Problems and tasks:
• 1. Summarize the passage on turf dormancy during drought in two sentences.
• 2. According to the passage on turf dormancy during drought, what does a grass plant do under moisture stress?
• 3. Quote everything from "Finally, if you" down to "the weather breaks." in the passage on turf dormancy during drought.

Finally, if you have a well established turf, another option in water management to promote turf survival is to simply let the turf go dormant during prolonged drought.  Under moisture stress, a grass plant stops producing new leaves and greatly reduces growth as a means of surviving extended heat and drought.  Note that this recommendation is for established turf, not newly planted grasses.  Mature bluegrass and fescue lawns typically weather hot and dry periods by way of summer dormancy and resume active growth when the weather breaks.

Information shown:
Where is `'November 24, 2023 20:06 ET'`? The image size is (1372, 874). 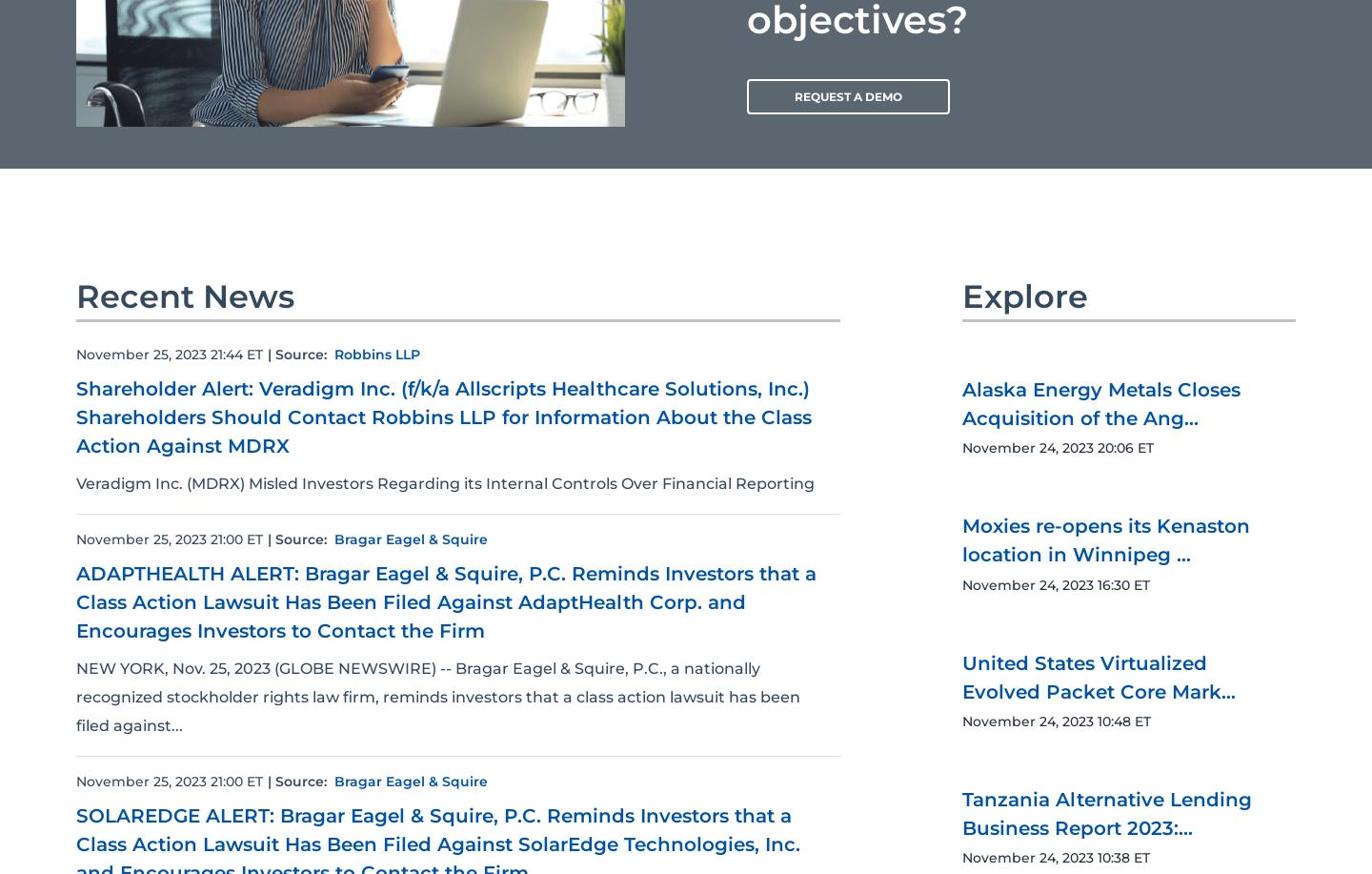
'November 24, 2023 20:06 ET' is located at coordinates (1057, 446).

Answers:
• 1. An established turf can be allowed to go dormant during prolonged drought, since under moisture stress a grass plant stops producing new leaves and greatly reduces growth to survive heat and drought. This recommendation applies to established turf, not newly planted grasses, and mature bluegrass and fescue lawns typically resume active growth when the weather breaks.

• 2. It stops producing new leaves and greatly reduces growth.

• 3.
Finally, if you have a well established turf, another option in water management to promote turf survival is to simply let the turf go dormant during prolonged drought.  Under moisture stress, a grass plant stops producing new leaves and greatly reduces growth as a means of surviving extended heat and drought.  Note that this recommendation is for established turf, not newly planted grasses.  Mature bluegrass and fescue lawns typically weather hot and dry periods by way of summer dormancy and resume active growth when the weather breaks.